Start of Supplied data

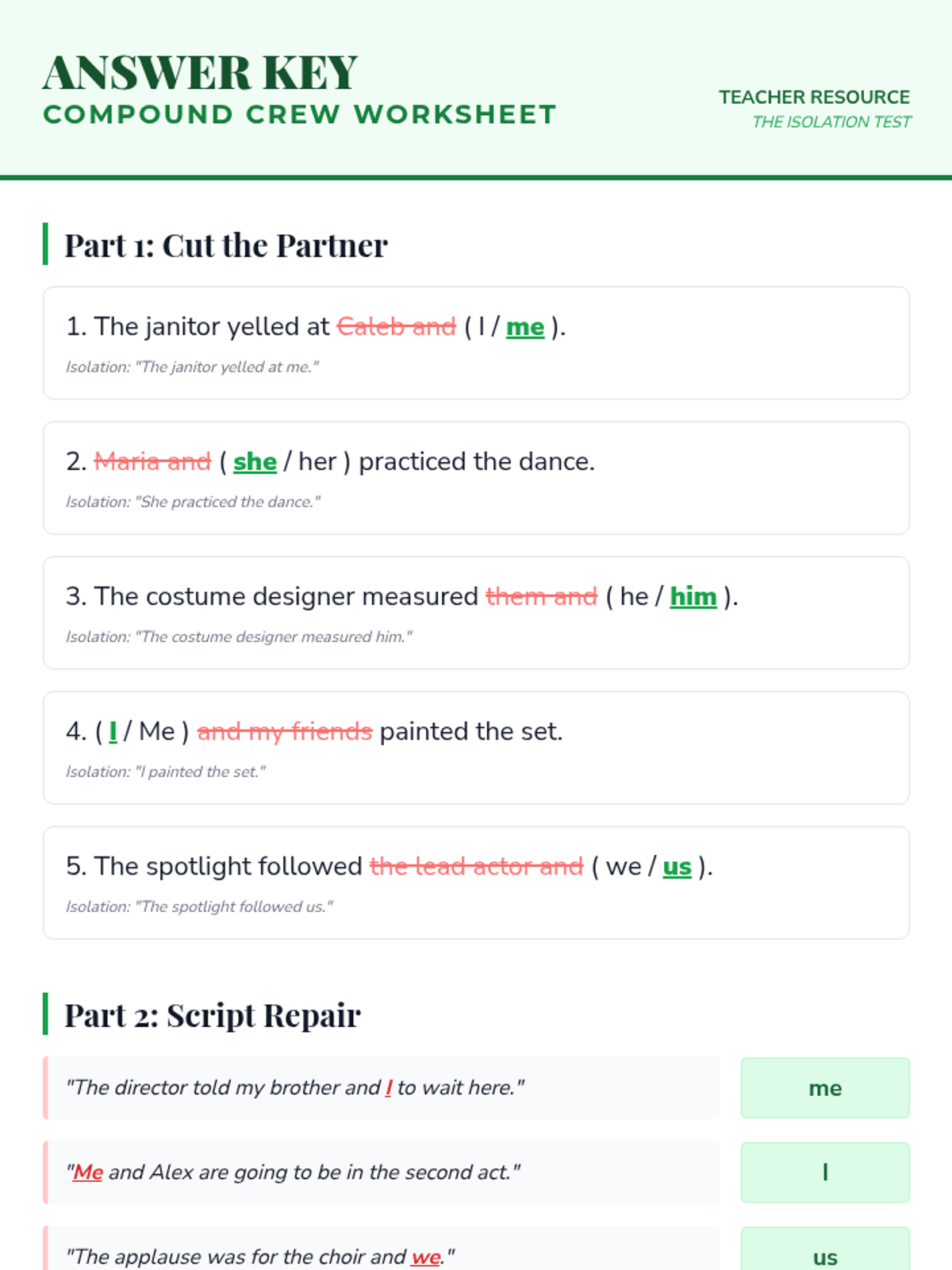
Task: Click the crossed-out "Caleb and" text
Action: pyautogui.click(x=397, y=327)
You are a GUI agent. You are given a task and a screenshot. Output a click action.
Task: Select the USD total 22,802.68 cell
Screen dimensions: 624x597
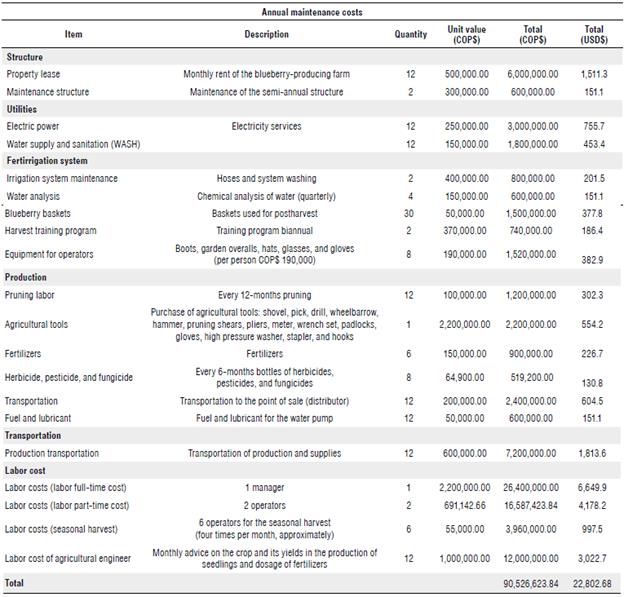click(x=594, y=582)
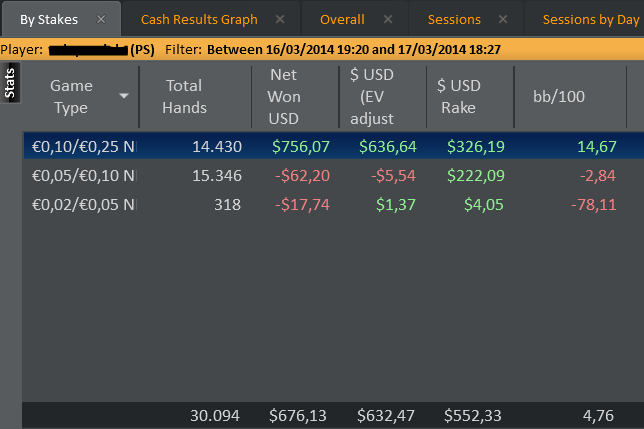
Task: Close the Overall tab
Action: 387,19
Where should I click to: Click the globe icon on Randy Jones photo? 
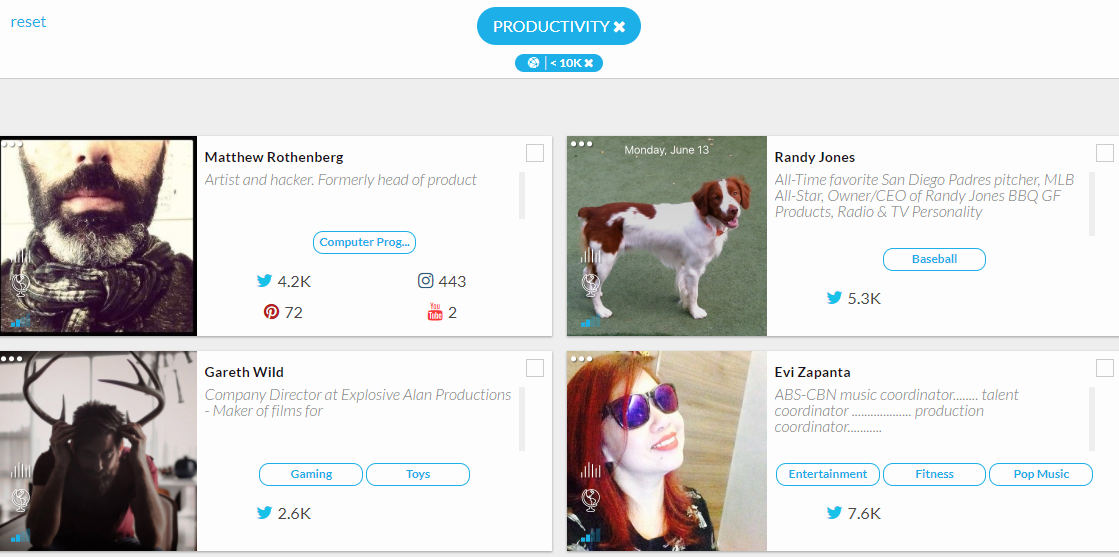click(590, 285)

End of Supplied data

§ Goal of the exercise: Beginning with the line that holds "Where should I", extract every line to the end of the material, exactly as it stands, and drop the pictures.

§ Problem solution:
Where should I click to: Click the globe icon on Randy Jones photo? 
click(590, 285)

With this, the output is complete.